Strand
- Product type: Cigarette
- Owner: Imperial Brands
- Produced by: W.D. & H.O. Wills
- Country: United Kingdom
- Introduced: 1959
- Discontinued: Early 1960s
- Related brands: Embassy
- Markets: United Kingdom
- Tagline: "You're never alone with a Strand. The cigarette of the moment."

= Strand (cigarette) =

Former British cigarette brand

Strand was a British brand of cigarettes which was owned and manufactured by W.D. & H.O. Wills (a now defunct subsidiary of Imperial Tobacco).

==History==
Strand was launched in 1959 but withdrawn in the early 1960s.
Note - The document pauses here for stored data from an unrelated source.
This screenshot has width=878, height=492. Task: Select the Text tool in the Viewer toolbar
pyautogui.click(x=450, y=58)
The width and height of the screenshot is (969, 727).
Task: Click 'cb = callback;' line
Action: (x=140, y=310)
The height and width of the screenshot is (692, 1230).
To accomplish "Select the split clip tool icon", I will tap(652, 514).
The launch was accompanied by a huge television advertising campaign with the slogan "You're never alone with a Strand". They also ran advertisements in newspapers offering a free pack of Strand cigarettes to readers who filled in a coupon and sent it in.

==Marketing==
===You're never alone with a Strand===

A Strand pack

This television advertisement depicted a dark, wet, deserted London street scene in which a raincoated character, played by Terence Brook, looking similar to Frank Sinatra, lit a cigarette and puffed reflectively. This was accompanied by an instrumental, "The Lonely Man Theme" by Cliff Adams, playing in the background and a voice-over declared "You're never alone with a Strand. The cigarette of the moment".

The commercial, written by John May, was popular with the public, with Brook becoming a star, and the music reaching Number 39 in the UK Singles Chart.
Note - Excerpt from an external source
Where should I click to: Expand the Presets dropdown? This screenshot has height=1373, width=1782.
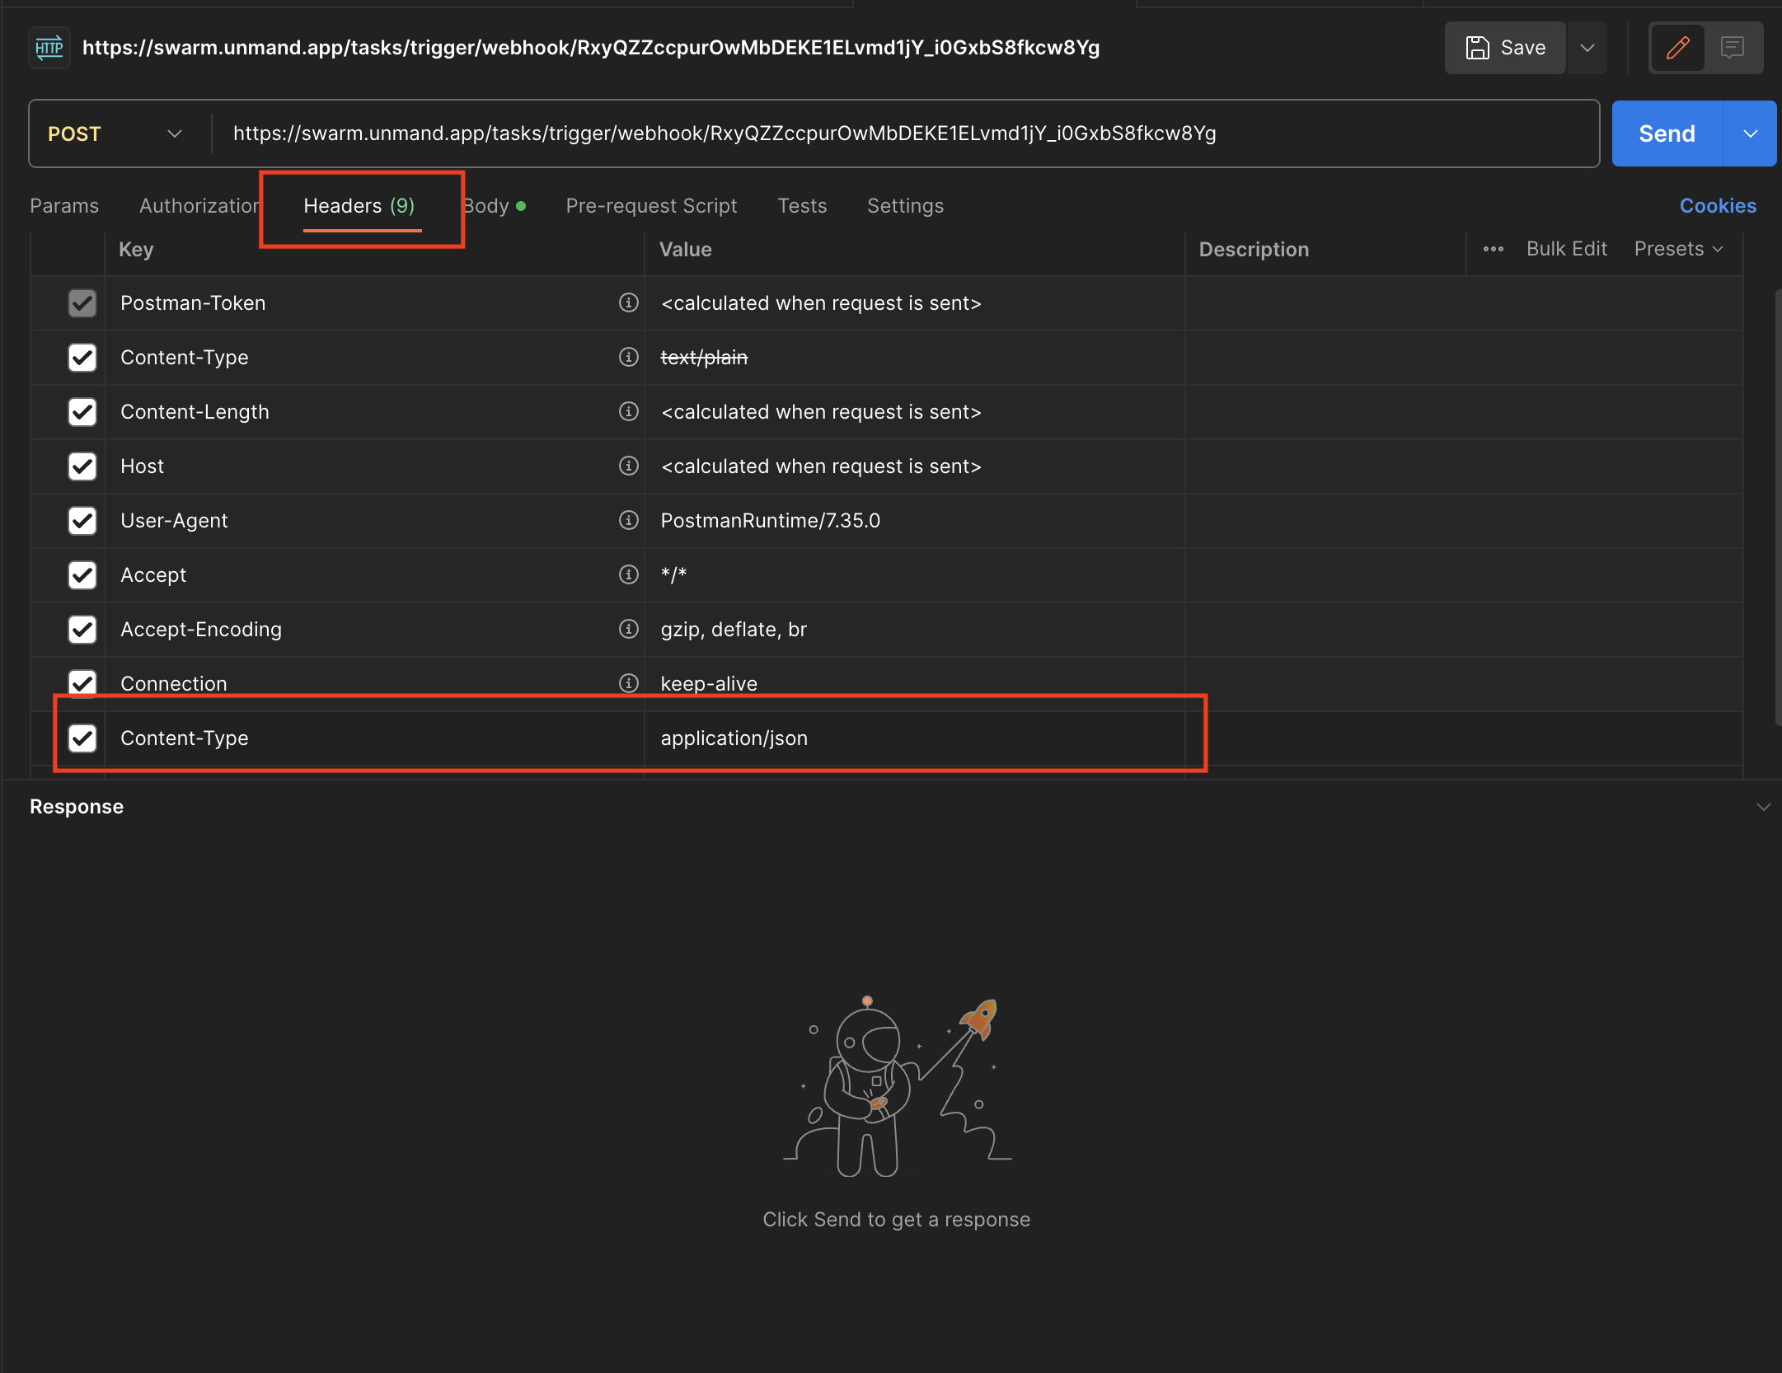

However, sales of the brand were poor and it was soon taken off the market. The public associated smoking Strand cigarettes with being lonely and were put off from buying them. It is regarded as one of the most disastrous tobacco advertising campaigns of all time with only 0.3% of male smokers and 0.7% of female smokers ever buying a pack of Strand cigarettes.

The company rebranded Strand as Embassy. The new TV adverts showed a man at a party, ignored by everyone. He produces a pack of Embassy, starts offering them around and is suddenly the life and soul of the party. The advertising campaign's success can be judged by its outcome: Embassy became the biggest selling cigarette of the 1960s.